═══ Input data ═══
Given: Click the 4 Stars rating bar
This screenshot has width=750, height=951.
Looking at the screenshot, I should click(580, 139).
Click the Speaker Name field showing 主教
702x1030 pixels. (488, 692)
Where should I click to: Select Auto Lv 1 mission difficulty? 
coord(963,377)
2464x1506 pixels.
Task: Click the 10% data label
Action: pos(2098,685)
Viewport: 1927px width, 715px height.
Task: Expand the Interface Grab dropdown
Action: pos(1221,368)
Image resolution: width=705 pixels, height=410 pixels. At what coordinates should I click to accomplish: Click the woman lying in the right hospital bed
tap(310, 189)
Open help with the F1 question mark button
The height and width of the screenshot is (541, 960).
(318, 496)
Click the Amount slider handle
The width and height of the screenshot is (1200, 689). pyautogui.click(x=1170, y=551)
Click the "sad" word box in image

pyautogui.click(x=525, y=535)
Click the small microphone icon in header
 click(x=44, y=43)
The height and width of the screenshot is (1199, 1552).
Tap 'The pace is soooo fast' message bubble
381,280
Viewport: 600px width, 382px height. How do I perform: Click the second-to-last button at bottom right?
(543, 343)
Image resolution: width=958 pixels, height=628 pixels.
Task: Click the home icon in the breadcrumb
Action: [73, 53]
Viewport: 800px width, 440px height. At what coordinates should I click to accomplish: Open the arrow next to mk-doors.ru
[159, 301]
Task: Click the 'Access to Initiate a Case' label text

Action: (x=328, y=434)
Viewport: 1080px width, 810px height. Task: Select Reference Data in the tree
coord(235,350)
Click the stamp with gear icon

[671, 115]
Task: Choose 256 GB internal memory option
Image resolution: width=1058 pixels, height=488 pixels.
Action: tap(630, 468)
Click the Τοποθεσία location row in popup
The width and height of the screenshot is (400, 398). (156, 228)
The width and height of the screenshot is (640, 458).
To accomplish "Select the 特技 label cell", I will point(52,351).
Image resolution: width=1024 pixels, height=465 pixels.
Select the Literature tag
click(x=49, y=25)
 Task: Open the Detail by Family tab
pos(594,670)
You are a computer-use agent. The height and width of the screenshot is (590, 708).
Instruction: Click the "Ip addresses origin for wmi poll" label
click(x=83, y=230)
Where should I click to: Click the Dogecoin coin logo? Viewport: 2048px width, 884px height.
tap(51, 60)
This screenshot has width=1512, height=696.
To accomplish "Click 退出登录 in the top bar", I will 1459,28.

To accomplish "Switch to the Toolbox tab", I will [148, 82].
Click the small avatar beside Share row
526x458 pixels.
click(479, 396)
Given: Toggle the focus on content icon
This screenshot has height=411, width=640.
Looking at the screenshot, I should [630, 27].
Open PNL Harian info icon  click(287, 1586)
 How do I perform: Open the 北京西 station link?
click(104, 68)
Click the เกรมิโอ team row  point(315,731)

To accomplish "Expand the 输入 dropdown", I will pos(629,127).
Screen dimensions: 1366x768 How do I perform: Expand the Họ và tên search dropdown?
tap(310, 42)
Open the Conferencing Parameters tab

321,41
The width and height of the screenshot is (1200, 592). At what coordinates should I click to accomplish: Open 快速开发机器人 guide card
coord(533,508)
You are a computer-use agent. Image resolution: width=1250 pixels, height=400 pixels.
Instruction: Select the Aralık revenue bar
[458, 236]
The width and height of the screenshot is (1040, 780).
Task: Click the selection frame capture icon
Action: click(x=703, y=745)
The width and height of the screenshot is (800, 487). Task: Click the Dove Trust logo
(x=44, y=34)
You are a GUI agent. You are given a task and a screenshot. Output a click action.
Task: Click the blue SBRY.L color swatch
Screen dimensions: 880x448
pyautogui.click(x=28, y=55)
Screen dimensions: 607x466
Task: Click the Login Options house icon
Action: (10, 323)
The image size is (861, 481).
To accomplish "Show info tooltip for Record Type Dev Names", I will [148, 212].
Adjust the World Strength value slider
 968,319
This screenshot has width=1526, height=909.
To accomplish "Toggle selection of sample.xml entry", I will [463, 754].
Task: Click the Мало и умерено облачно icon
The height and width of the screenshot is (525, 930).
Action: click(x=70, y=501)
═══
### [Description of the task]
If a line above includes the string "computer", pick it out.

### [Result of the task]
You are a computer-use agent. The height and width of the screenshot is (590, 708).
You are a computer-use agent. Image resolution: width=1250 pixels, height=400 pixels.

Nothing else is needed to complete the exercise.